# Daftar Tugas:
1. Jawab pertanyaan berikut berdasarkan dongeng kucing dan tikus:
(a) Di rumah siapa ikan asin itu tergantung?
(b) Apa tugas kucing dalam rencana pencurian itu?
(c) Mengapa tikus akhirnya terjatuh?
2. Kembalikan bagian dongeng kucing dan tikus yang dimulai dengan "Begitu lama kucing" dan berlanjut sampai "tikus akhirnya terjatuh.", tanpa mengubah satu kata pun.
3. Sebutkan semua tokoh yang muncul dalam dongeng kucing dan tikus.

# Bagian Teks:
++++++
Dalam dongeng fabel, konon awalnya kucing dan tikus merupakan sahabat yang akrab. Kemana saja kucing pergi, tikus selalu ikut bersama. Keduanya seakan tak terpisahkan. Namun, persahabatan keduanya berakhir menjadi permusuhan yang tak berkesudahan. Konon, awalnya terjadi gara-gara “sepotong ikan asin”.
Pada suatu hari, keduanya sepakat untuk mencuri ikan asin yang tergantung di rumah seorang petani. Untuk memuluskan rencananya, tikus mendapat tugas untuk memanjat ikan asin yang tergantung dan kucing menunggu di bawah menjaga bila ikan asin jatuh nantinya. Nanti, bila ikan asin yang jatuh menjadi hak kucing dan boleh dimakan.
Kucing setuju atas usul si tikus. Ketika malam tiba dan si petani lelap tertidur, dalam kegelapan malam kedua-nya melancarkan aksinya. Pembagian kerja dilaksanakan sesuai rencana yang disepakati. Tikus dengan gesit memanjat naik ke atas, meniti tali gantungan ikan asin. Sedangkan kucing dengan sabar menunggu ikan asin yang jatuh.
Begitu lama kucing menunggu, namun ikan asin tak pernah ada yang jatuh. Ternyata, tikus lupa dengan janjinya untuk berbagi dengan kucing. Dengan lahap, ikan asin disantap-nya sendiri dan habis tanpa sisa. Karena kekenyangan, tikus akhirnya terjatuh.
Kucing menyangka yang jatuh adalah ikan asin. Apatahlagi, bau yang jatuh menyisakan aroma ikan asin yang menyengat. Lalu, tikus yang jatuh diterkam dan disantapnya. Ketika itu, tikus berteriak “hai sahabat, aku tikus temanmu, bukan ikan asin”.
Tapi kucing tak peduli karena aroma yang keluar dari mulut tikus menimbulkan aroma ikan asin, bukan bau tikus. Akhirnya tikus mati dimakan kucing. Si kucing tak sadar (kegelapan malam) bahwa yang dimakannya adalah tikus sahabatnya. Sejak itu, hubungan silaturrahim antara kucing dan tikus terputus dan menjadi musuh bebuyutan. Sejak saat itu, kucing selalu memburu tikus dan memangsanya.
++++++
# Kumpulan Data:
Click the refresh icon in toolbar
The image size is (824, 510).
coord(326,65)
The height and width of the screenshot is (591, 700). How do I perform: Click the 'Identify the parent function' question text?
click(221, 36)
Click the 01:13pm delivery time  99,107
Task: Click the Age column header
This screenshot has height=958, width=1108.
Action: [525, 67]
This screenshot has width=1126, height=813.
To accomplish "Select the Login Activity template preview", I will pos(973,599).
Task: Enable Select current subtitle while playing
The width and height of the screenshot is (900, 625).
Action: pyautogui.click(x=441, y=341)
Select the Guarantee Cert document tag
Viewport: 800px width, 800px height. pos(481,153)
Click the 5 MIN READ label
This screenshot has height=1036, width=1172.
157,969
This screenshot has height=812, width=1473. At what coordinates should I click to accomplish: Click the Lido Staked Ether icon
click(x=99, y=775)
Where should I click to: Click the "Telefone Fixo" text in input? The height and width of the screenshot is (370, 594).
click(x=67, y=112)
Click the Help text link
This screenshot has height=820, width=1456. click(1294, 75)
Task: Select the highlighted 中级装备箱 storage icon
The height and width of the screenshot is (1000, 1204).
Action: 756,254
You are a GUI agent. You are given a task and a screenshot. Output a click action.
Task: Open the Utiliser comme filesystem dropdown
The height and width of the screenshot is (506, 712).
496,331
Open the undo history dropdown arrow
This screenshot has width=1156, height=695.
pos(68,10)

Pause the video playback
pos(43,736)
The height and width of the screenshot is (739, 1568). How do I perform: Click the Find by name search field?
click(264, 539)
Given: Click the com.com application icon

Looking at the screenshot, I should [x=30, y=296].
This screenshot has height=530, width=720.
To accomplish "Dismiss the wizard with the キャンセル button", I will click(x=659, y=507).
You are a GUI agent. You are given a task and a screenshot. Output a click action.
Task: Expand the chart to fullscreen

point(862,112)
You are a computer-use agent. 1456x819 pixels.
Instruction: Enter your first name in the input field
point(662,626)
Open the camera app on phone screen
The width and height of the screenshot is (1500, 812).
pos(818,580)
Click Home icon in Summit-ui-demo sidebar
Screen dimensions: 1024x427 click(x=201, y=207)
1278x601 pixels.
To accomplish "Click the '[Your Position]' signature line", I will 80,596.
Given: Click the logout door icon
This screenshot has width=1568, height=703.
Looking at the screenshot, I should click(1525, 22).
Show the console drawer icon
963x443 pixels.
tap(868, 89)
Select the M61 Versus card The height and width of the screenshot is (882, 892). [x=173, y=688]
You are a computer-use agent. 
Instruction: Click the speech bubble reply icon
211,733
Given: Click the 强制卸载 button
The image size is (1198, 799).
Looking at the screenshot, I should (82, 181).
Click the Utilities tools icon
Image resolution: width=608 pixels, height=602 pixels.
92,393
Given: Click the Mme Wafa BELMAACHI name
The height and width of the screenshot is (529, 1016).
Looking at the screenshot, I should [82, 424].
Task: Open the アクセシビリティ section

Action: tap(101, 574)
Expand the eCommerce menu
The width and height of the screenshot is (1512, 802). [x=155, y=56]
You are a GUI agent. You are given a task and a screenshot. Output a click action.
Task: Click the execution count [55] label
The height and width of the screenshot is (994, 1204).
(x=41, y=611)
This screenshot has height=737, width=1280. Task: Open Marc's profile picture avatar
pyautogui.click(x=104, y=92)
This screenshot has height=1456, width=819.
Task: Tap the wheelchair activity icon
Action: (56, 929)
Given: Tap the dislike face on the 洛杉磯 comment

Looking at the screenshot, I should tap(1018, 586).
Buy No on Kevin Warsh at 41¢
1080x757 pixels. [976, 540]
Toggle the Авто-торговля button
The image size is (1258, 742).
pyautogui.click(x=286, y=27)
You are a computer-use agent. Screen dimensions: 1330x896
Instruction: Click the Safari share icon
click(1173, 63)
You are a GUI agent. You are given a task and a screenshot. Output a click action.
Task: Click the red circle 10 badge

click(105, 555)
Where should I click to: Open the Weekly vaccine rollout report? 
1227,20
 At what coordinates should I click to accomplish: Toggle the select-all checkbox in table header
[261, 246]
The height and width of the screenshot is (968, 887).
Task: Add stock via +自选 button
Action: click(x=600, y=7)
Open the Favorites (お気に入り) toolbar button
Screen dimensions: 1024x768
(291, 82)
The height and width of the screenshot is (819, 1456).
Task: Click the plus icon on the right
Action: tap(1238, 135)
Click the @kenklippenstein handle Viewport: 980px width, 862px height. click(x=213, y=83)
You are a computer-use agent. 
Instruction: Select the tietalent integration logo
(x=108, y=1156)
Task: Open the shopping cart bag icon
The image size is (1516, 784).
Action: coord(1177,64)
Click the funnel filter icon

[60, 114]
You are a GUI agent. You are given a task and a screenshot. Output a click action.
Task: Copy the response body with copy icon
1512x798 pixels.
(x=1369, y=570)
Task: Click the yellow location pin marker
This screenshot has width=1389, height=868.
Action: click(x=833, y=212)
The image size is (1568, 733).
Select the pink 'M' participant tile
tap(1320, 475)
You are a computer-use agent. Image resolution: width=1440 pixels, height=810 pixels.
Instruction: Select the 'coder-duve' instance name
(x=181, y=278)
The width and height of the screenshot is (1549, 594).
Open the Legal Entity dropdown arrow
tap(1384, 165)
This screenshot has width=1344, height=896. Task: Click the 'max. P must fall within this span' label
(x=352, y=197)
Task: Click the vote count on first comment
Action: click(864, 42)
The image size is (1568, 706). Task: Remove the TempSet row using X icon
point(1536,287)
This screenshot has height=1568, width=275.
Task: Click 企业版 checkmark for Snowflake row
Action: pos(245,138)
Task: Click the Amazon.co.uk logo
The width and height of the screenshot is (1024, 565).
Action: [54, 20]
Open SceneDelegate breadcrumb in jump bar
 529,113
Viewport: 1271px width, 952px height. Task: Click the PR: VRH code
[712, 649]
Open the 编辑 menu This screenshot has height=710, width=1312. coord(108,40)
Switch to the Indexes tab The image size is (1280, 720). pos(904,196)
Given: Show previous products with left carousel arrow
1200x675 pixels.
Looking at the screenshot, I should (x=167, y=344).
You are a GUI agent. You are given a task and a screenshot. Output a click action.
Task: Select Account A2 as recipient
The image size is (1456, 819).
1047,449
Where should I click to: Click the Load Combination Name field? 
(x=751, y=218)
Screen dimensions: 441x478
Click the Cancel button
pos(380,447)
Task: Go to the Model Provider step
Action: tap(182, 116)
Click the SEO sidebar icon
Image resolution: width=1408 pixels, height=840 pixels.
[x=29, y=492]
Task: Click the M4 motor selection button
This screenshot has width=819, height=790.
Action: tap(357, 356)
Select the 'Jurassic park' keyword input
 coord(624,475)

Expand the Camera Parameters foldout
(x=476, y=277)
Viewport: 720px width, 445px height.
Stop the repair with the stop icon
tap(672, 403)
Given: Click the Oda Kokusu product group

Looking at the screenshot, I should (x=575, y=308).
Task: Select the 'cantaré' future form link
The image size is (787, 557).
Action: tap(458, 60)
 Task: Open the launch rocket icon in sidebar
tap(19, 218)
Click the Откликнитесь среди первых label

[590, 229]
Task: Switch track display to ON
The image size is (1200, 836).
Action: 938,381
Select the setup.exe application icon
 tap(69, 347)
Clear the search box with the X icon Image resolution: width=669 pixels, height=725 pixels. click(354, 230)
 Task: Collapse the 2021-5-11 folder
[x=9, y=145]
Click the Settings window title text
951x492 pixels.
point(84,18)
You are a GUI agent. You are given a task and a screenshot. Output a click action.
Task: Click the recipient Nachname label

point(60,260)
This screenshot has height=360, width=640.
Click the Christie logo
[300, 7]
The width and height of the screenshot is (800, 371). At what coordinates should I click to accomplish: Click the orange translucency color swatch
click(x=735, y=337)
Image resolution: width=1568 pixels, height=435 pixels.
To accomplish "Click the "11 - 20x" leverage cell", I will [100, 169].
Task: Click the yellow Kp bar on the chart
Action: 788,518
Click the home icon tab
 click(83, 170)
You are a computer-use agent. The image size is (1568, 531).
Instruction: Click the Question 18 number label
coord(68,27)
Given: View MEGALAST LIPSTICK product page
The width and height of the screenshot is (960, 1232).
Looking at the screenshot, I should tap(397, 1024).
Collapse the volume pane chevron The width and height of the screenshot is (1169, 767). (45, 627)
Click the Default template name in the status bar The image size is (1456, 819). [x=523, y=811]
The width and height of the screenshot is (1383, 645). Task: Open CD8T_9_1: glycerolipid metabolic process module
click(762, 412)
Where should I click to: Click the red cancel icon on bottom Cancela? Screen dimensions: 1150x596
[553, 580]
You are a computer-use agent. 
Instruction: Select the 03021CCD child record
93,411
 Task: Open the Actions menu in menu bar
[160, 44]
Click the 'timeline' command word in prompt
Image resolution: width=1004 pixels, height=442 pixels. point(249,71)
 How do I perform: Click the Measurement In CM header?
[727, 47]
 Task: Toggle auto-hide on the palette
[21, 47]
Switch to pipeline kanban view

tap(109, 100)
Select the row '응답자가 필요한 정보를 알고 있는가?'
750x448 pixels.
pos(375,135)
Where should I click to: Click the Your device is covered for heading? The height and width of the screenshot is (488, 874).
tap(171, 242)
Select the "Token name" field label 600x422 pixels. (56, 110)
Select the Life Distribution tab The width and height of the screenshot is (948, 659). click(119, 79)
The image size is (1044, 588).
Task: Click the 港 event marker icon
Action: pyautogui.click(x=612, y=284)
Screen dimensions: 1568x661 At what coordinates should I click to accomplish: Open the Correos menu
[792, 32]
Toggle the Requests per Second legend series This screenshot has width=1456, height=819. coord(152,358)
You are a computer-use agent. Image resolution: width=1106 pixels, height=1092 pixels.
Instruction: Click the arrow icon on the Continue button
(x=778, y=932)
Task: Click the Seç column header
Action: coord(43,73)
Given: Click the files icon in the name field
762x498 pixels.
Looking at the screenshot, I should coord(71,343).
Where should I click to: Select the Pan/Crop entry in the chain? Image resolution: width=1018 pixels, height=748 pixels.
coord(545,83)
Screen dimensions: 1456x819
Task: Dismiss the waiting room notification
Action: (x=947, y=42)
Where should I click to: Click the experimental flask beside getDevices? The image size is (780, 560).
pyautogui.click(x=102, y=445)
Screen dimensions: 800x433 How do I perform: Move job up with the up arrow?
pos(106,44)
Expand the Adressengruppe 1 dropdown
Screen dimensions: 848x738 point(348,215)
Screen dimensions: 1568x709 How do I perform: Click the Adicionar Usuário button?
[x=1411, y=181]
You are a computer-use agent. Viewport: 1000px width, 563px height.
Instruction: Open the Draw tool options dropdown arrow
++++++
# Jawaban Tugas:
1.
(a) Di rumah seorang petani.
(b) Menunggu di bawah untuk menjaga bila ikan asin jatuh.
(c) Karena kekenyangan.

2.
Begitu lama kucing menunggu, namun ikan asin tak pernah ada yang jatuh. Ternyata, tikus lupa dengan janjinya untuk berbagi dengan kucing. Dengan lahap, ikan asin disantap-nya sendiri dan habis tanpa sisa. Karena kekenyangan, tikus akhirnya terjatuh.

3. kucing, tikus, seorang petani